L’objectif de l’expérimentation est d’organiser cinq cercles d’ici à juin 2020, les thématiques étant définies par l’UMDPCS. Pour les animer, les pharmaciens se forment en e-learning grâce à des dispositifs de formation mis à disposition par pharmaSuisse et adaptés au contexte français par l’UMDPCS. "En amont du premier cercle, j’ai suivi la formation de cinq heures en e-learning sur les antibiotiques", fait savoir Thomas Raguin, qui prévoit de rédiger le compte-rendu de la première réunion qu’il doit remettre aux participants.

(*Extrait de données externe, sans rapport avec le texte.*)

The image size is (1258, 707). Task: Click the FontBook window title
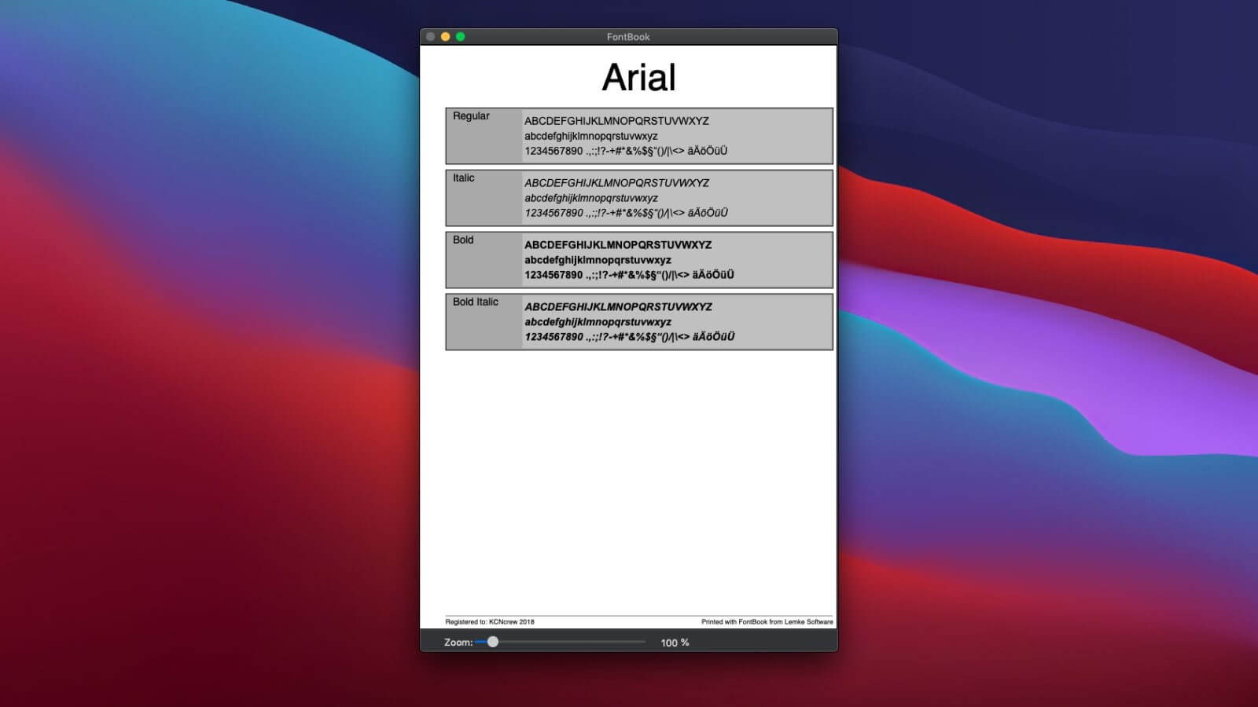[628, 37]
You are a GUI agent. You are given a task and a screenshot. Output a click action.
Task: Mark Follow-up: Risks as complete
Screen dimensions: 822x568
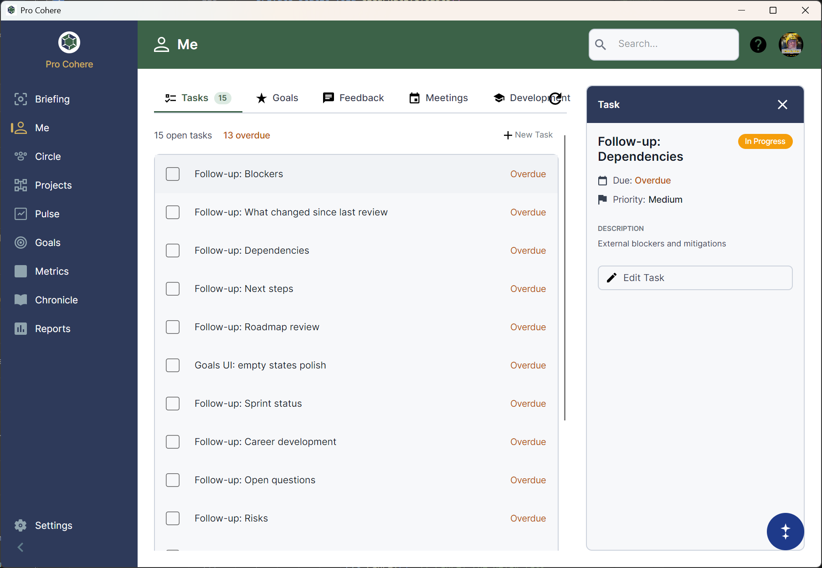pos(173,518)
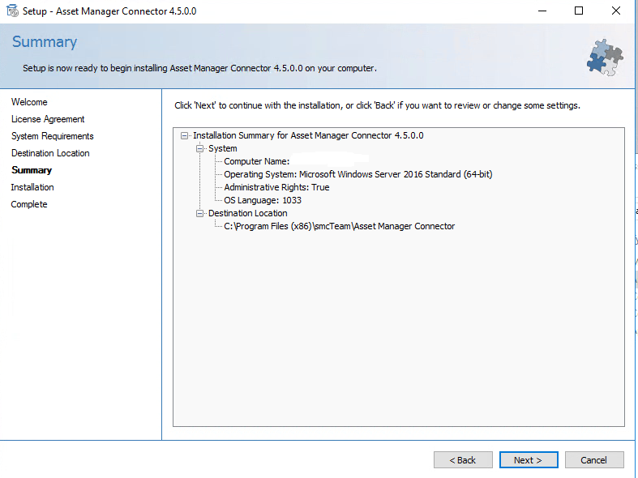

Une formation nécessaire car "je n’aurais jamais pu effectuer toutes les recherches sur le sujet tout seul à moins de m’y consacrer à temps plein", reconnaît-il.
Si pour le moment, les acteurs des cercles sont bénévoles, la formation du pharmacien fait néanmoins l’objet d’une demande de financement, nous explique-t-on. En attendant, celle-ci est prise en charge par le fonds de développement de l’UMDPCS. Les résultats de l’évaluation du dispositif, effectuée tout au long de l’expérimentation, seront publiés début 2021. "Nous souhaitons apprécier l’apport des cercles de qualité dans les différentes organisations du système de soins et mettre en avant les freins et les leviers rencontrés avant une expérimentation plus large", conclut Florent Macé.
1. Les neuf sites – Paris-13, Millesoins (19), Chenôve (21), Saint-Seine-l’Abbaye (21), Arnay-le-Duc/Pouilly-en-Auxois (21), Grenoble (38), Besançon (39), Tournus (71) et Migennes (89) – sont représentatifs des différentes organisations en soins primaires : exercice non coordonné ou coordonné en MSP, pôles de santé et CPTS.
2. Chaque équipe s’engage à se réunir trois ou quatre fois par an pour des réunions de deux heures environ.